(Lines excerpted from a collection)
** start **

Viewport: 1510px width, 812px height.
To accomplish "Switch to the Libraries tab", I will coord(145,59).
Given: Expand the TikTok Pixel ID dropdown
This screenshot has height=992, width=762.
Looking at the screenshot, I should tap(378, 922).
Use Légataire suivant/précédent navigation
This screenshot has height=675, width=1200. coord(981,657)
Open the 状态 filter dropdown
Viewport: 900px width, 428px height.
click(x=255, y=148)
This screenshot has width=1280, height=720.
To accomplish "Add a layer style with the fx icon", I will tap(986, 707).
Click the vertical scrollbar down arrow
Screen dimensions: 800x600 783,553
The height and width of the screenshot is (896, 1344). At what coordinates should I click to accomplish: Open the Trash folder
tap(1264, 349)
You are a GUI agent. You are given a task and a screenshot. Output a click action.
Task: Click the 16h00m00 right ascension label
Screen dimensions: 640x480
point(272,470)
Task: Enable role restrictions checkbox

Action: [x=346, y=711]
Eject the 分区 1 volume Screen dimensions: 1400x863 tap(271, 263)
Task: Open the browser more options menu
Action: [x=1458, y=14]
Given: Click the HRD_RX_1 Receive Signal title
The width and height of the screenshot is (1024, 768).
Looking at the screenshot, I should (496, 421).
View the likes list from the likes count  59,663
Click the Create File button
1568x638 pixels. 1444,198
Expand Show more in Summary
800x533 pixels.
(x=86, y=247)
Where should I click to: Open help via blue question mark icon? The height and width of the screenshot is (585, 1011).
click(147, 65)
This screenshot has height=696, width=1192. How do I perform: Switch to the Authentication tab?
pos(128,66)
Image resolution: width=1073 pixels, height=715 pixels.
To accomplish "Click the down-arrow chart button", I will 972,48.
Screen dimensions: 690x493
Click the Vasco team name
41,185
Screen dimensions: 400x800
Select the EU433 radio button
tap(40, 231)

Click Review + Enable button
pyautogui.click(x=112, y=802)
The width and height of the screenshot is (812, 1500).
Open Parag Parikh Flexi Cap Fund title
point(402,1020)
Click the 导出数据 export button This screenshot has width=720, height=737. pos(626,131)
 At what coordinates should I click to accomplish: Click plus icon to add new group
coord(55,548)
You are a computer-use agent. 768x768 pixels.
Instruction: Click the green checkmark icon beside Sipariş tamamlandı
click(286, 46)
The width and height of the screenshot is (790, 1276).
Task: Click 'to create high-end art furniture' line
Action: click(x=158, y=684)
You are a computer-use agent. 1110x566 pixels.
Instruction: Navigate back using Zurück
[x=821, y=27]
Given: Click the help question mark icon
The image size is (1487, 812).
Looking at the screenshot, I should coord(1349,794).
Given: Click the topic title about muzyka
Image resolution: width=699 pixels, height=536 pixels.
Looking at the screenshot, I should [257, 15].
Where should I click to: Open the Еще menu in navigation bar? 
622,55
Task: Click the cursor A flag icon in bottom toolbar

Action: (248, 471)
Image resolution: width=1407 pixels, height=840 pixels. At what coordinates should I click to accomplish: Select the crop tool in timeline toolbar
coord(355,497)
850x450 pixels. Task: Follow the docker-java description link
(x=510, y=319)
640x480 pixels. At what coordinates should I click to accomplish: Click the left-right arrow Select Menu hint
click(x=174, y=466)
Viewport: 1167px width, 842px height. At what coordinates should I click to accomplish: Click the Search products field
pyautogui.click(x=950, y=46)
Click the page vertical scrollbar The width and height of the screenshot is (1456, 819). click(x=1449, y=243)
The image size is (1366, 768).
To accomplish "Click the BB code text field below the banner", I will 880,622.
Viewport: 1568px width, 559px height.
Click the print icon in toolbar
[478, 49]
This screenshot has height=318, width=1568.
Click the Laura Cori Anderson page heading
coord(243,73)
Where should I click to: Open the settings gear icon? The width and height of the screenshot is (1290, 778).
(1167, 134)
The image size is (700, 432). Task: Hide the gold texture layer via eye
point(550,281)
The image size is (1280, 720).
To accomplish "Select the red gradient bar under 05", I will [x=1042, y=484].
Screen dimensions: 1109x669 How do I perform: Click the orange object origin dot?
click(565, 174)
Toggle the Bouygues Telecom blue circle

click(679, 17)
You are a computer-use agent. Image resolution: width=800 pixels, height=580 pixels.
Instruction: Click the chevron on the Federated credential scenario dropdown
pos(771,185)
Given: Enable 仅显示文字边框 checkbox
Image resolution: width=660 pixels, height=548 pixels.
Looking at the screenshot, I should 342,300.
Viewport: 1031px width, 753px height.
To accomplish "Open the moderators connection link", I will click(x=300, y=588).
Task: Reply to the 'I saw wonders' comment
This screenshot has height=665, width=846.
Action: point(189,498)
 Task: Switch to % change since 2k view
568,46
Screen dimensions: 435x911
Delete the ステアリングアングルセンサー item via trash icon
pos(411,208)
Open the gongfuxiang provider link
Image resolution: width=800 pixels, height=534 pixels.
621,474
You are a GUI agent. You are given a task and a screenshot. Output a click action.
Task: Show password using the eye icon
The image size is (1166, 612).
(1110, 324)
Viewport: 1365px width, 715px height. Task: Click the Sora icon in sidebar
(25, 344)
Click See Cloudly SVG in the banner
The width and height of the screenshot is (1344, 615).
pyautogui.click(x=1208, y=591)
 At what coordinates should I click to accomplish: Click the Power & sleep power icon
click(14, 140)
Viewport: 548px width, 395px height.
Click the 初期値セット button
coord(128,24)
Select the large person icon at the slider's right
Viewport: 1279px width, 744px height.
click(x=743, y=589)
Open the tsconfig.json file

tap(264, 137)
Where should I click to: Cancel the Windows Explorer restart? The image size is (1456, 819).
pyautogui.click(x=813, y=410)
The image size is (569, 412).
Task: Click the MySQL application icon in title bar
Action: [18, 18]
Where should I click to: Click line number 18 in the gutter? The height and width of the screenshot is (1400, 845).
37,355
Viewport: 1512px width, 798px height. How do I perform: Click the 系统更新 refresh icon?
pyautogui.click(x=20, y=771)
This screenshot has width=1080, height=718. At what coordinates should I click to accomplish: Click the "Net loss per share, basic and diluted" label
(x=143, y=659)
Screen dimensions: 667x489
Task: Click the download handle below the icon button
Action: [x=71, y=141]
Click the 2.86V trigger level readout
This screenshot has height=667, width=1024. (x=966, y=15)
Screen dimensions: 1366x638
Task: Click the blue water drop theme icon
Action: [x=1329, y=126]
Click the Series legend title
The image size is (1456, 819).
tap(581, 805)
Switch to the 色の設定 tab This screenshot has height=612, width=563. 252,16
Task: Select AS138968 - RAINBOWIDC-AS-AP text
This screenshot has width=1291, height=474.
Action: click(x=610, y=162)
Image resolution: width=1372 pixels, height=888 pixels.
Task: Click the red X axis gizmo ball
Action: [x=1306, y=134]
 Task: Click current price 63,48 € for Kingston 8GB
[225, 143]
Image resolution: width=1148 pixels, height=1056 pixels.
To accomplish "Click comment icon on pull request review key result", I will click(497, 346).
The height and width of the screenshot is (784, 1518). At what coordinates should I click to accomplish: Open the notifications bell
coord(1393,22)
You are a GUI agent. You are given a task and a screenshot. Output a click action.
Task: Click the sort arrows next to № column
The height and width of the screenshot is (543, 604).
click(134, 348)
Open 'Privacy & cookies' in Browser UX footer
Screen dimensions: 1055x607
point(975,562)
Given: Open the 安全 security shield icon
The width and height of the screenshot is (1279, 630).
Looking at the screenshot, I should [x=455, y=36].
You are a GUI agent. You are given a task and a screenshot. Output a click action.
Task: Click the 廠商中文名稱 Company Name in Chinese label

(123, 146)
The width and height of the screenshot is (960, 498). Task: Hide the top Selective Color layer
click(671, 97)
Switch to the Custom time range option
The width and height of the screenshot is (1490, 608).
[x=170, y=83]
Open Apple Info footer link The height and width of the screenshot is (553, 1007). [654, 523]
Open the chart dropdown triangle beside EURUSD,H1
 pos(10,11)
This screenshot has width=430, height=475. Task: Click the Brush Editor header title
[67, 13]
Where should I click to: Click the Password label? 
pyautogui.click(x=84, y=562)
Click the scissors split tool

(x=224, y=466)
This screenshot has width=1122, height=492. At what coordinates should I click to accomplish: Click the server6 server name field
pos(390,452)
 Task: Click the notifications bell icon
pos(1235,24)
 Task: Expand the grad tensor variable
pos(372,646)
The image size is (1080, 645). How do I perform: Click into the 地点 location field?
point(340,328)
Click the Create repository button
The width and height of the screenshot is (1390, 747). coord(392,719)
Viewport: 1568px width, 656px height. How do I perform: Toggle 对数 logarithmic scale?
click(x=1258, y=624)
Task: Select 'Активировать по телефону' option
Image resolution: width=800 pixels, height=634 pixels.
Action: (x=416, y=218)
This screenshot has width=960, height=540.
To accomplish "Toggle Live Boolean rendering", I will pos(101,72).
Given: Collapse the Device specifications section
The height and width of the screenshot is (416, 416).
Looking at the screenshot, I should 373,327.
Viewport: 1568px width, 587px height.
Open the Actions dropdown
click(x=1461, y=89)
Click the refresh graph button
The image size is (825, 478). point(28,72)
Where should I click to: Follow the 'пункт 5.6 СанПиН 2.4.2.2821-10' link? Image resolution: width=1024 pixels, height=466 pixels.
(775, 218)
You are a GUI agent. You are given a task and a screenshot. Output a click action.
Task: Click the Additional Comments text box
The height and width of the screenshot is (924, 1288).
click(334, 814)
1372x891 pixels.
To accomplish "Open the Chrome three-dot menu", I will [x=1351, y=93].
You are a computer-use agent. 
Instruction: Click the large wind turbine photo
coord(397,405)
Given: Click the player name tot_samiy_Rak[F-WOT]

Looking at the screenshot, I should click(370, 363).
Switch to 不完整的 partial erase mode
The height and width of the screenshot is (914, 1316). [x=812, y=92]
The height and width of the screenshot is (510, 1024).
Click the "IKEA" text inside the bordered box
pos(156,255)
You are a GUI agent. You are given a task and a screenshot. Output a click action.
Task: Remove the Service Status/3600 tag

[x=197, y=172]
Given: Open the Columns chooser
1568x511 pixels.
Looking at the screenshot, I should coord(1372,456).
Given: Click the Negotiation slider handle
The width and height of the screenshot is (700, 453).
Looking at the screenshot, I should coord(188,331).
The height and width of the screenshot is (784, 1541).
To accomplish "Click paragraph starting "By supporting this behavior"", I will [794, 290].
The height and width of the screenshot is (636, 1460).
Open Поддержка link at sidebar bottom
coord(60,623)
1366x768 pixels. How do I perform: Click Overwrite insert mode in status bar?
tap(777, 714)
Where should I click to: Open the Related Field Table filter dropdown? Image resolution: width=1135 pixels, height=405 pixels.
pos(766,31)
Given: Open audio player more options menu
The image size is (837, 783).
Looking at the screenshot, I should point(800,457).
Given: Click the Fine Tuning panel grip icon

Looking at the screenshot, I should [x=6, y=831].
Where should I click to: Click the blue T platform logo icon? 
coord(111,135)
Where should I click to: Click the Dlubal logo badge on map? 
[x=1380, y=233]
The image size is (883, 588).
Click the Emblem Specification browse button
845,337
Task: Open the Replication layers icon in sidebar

** end **

_Given request_:
Rewrite the lines from the one containing "This screenshot has width=1080, height=718." through the one containing "click(134, 348)", both included, as a JSON list of strings with one string per line and blank lines omitted.

_Exercise result_:
[
  "This screenshot has width=1080, height=718. At what coordinates should I click to accomplish: Click the \"Net loss per share, basic and diluted\" label",
  "(x=143, y=659)",
  "Screen dimensions: 667x489",
  "Task: Click the download handle below the icon button",
  "Action: [x=71, y=141]",
  "Click the 2.86V trigger level readout",
  "This screenshot has height=667, width=1024. (x=966, y=15)",
  "Screen dimensions: 1366x638",
  "Task: Click the blue water drop theme icon",
  "Action: [x=1329, y=126]",
  "Click the Series legend title",
  "The image size is (1456, 819).",
  "tap(581, 805)",
  "Switch to the 色の設定 tab This screenshot has height=612, width=563. 252,16",
  "Task: Select AS138968 - RAINBOWIDC-AS-AP text",
  "This screenshot has width=1291, height=474.",
  "Action: click(x=610, y=162)",
  "Image resolution: width=1372 pixels, height=888 pixels.",
  "Task: Click the red X axis gizmo ball",
  "Action: [x=1306, y=134]",
  " Task: Click current price 63,48 € for Kingston 8GB",
  "[225, 143]",
  "Image resolution: width=1148 pixels, height=1056 pixels.",
  "To accomplish \"Click comment icon on pull request review key result\", I will click(497, 346).",
  "The height and width of the screenshot is (784, 1518). At what coordinates should I click to accomplish: Open the notifications bell",
  "coord(1393,22)",
  "You are a GUI agent. You are given a task and a screenshot. Output a click action.",
  "Task: Click the sort arrows next to № column",
  "The height and width of the screenshot is (543, 604).",
  "click(134, 348)"
]